Stored records
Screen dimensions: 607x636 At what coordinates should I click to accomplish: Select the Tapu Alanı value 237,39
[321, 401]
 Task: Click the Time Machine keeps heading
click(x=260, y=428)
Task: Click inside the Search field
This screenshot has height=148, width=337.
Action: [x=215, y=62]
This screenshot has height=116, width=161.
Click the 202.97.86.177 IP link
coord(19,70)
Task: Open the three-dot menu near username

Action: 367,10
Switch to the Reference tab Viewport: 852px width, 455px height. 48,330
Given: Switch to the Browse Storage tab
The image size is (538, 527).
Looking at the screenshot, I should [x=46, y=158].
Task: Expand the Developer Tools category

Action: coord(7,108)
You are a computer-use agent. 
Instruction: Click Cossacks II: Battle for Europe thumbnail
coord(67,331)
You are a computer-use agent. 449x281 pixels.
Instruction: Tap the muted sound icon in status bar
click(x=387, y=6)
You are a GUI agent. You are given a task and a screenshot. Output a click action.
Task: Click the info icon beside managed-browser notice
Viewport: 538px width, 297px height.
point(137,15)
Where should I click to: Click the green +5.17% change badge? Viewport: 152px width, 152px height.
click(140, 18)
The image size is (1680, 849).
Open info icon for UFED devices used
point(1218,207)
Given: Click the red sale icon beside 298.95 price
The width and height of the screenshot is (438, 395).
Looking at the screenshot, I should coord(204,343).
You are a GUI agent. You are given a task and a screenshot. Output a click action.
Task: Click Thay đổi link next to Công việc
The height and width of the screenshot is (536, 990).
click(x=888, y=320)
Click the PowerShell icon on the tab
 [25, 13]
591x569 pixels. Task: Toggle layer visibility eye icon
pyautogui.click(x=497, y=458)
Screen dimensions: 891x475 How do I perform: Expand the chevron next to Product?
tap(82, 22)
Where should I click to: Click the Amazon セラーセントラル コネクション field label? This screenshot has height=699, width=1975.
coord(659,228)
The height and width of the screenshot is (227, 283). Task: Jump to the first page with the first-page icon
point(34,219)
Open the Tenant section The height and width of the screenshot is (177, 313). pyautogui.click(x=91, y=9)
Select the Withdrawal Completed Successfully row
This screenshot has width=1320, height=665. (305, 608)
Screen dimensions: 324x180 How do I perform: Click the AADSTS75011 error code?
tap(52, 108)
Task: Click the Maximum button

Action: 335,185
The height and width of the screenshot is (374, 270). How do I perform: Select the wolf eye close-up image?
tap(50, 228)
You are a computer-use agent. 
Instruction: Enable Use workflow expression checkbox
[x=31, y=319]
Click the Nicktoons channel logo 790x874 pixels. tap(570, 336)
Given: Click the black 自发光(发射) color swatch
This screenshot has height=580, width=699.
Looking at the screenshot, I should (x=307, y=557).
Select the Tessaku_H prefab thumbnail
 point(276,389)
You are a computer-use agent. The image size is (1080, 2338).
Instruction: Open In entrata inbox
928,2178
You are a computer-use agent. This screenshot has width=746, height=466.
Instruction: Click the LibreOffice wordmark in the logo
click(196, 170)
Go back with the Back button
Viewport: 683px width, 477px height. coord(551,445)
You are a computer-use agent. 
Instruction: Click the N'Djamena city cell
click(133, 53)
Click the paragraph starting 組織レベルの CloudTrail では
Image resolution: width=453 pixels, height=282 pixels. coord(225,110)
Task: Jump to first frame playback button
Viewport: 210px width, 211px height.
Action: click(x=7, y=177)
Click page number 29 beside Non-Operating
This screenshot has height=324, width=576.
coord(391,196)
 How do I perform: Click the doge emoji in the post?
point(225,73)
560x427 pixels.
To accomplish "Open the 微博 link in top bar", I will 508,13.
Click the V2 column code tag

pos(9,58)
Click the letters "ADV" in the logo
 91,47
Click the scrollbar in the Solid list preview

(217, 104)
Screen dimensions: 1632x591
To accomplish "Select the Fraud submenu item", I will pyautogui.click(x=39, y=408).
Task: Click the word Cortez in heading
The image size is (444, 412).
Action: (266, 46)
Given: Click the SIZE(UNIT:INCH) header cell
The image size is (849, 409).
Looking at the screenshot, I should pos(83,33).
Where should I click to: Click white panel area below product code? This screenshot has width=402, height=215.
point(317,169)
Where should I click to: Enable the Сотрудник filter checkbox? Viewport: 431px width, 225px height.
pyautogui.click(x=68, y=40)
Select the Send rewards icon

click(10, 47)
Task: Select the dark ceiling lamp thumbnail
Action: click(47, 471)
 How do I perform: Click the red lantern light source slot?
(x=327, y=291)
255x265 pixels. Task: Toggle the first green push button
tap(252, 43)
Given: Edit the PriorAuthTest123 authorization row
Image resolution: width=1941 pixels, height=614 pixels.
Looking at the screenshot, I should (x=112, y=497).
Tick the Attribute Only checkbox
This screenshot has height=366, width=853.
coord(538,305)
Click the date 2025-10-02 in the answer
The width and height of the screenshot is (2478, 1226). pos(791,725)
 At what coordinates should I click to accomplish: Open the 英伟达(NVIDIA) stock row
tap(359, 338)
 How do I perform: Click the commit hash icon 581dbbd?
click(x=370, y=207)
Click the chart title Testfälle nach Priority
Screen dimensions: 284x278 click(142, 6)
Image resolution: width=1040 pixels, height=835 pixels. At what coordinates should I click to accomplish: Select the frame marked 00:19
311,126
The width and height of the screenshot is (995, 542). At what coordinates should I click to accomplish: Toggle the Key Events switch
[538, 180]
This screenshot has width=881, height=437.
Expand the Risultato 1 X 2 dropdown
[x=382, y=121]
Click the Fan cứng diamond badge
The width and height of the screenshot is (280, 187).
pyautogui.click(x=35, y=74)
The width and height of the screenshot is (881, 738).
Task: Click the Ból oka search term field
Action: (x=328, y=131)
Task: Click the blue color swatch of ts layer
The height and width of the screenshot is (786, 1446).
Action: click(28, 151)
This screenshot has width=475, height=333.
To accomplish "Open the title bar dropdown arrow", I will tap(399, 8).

- **What needs to be done**: Nothing in the entries may be left out; each line is to be output exactly.

- **Solution to this problem**:
Screen dimensions: 607x636 At what coordinates should I click to accomplish: Select the Tapu Alanı value 237,39
[321, 401]
 Task: Click the Time Machine keeps heading
click(x=260, y=428)
Task: Click inside the Search field
This screenshot has height=148, width=337.
Action: [x=215, y=62]
This screenshot has height=116, width=161.
Click the 202.97.86.177 IP link
coord(19,70)
Task: Open the three-dot menu near username

Action: 367,10
Switch to the Reference tab Viewport: 852px width, 455px height. 48,330
Given: Switch to the Browse Storage tab
The image size is (538, 527).
Looking at the screenshot, I should [x=46, y=158].
Task: Expand the Developer Tools category

Action: coord(7,108)
You are a computer-use agent. 
Instruction: Click Cossacks II: Battle for Europe thumbnail
coord(67,331)
You are a computer-use agent. 449x281 pixels.
Instruction: Tap the muted sound icon in status bar
click(x=387, y=6)
You are a GUI agent. You are given a task and a screenshot. Output a click action.
Task: Click the info icon beside managed-browser notice
Viewport: 538px width, 297px height.
point(137,15)
Where should I click to: Click the green +5.17% change badge? Viewport: 152px width, 152px height.
click(140, 18)
The image size is (1680, 849).
Open info icon for UFED devices used
point(1218,207)
Given: Click the red sale icon beside 298.95 price
The width and height of the screenshot is (438, 395).
Looking at the screenshot, I should coord(204,343).
You are a GUI agent. You are given a task and a screenshot. Output a click action.
Task: Click Thay đổi link next to Công việc
The height and width of the screenshot is (536, 990).
click(x=888, y=320)
Click the PowerShell icon on the tab
 [25, 13]
591x569 pixels. Task: Toggle layer visibility eye icon
pyautogui.click(x=497, y=458)
Screen dimensions: 891x475 How do I perform: Expand the chevron next to Product?
tap(82, 22)
Where should I click to: Click the Amazon セラーセントラル コネクション field label? This screenshot has height=699, width=1975.
coord(659,228)
The height and width of the screenshot is (227, 283). Task: Jump to the first page with the first-page icon
point(34,219)
Open the Tenant section The height and width of the screenshot is (177, 313). pyautogui.click(x=91, y=9)
Select the Withdrawal Completed Successfully row
This screenshot has width=1320, height=665. (305, 608)
Screen dimensions: 324x180 How do I perform: Click the AADSTS75011 error code?
tap(52, 108)
Task: Click the Maximum button

Action: 335,185
The height and width of the screenshot is (374, 270). How do I perform: Select the wolf eye close-up image?
tap(50, 228)
You are a computer-use agent. 
Instruction: Enable Use workflow expression checkbox
[x=31, y=319]
Click the Nicktoons channel logo 790x874 pixels. tap(570, 336)
Given: Click the black 自发光(发射) color swatch
This screenshot has height=580, width=699.
Looking at the screenshot, I should (x=307, y=557).
Select the Tessaku_H prefab thumbnail
 point(276,389)
You are a computer-use agent. The image size is (1080, 2338).
Instruction: Open In entrata inbox
928,2178
You are a computer-use agent. This screenshot has width=746, height=466.
Instruction: Click the LibreOffice wordmark in the logo
click(196, 170)
Go back with the Back button
Viewport: 683px width, 477px height. coord(551,445)
You are a computer-use agent. 
Instruction: Click the N'Djamena city cell
click(133, 53)
Click the paragraph starting 組織レベルの CloudTrail では
Image resolution: width=453 pixels, height=282 pixels. coord(225,110)
Task: Jump to first frame playback button
Viewport: 210px width, 211px height.
Action: click(x=7, y=177)
Click page number 29 beside Non-Operating
This screenshot has height=324, width=576.
coord(391,196)
 How do I perform: Click the doge emoji in the post?
point(225,73)
560x427 pixels.
To accomplish "Open the 微博 link in top bar", I will 508,13.
Click the V2 column code tag

pos(9,58)
Click the letters "ADV" in the logo
 91,47
Click the scrollbar in the Solid list preview

(217, 104)
Screen dimensions: 1632x591
To accomplish "Select the Fraud submenu item", I will pyautogui.click(x=39, y=408).
Task: Click the word Cortez in heading
The image size is (444, 412).
Action: (266, 46)
Given: Click the SIZE(UNIT:INCH) header cell
The image size is (849, 409).
Looking at the screenshot, I should pos(83,33).
Where should I click to: Click white panel area below product code? This screenshot has width=402, height=215.
point(317,169)
Where should I click to: Enable the Сотрудник filter checkbox? Viewport: 431px width, 225px height.
pyautogui.click(x=68, y=40)
Select the Send rewards icon

click(10, 47)
Task: Select the dark ceiling lamp thumbnail
Action: click(47, 471)
 How do I perform: Click the red lantern light source slot?
(x=327, y=291)
255x265 pixels. Task: Toggle the first green push button
tap(252, 43)
Given: Edit the PriorAuthTest123 authorization row
Image resolution: width=1941 pixels, height=614 pixels.
Looking at the screenshot, I should (x=112, y=497).
Tick the Attribute Only checkbox
This screenshot has height=366, width=853.
coord(538,305)
Click the date 2025-10-02 in the answer
The width and height of the screenshot is (2478, 1226). pos(791,725)
 At what coordinates should I click to accomplish: Open the 英伟达(NVIDIA) stock row
tap(359, 338)
 How do I perform: Click the commit hash icon 581dbbd?
click(x=370, y=207)
Click the chart title Testfälle nach Priority
Screen dimensions: 284x278 click(142, 6)
Image resolution: width=1040 pixels, height=835 pixels. At what coordinates should I click to accomplish: Select the frame marked 00:19
311,126
The width and height of the screenshot is (995, 542). At what coordinates should I click to accomplish: Toggle the Key Events switch
[538, 180]
This screenshot has width=881, height=437.
Expand the Risultato 1 X 2 dropdown
[x=382, y=121]
Click the Fan cứng diamond badge
The width and height of the screenshot is (280, 187).
pyautogui.click(x=35, y=74)
The width and height of the screenshot is (881, 738).
Task: Click the Ból oka search term field
Action: (x=328, y=131)
Task: Click the blue color swatch of ts layer
The height and width of the screenshot is (786, 1446).
Action: click(28, 151)
This screenshot has width=475, height=333.
To accomplish "Open the title bar dropdown arrow", I will tap(399, 8).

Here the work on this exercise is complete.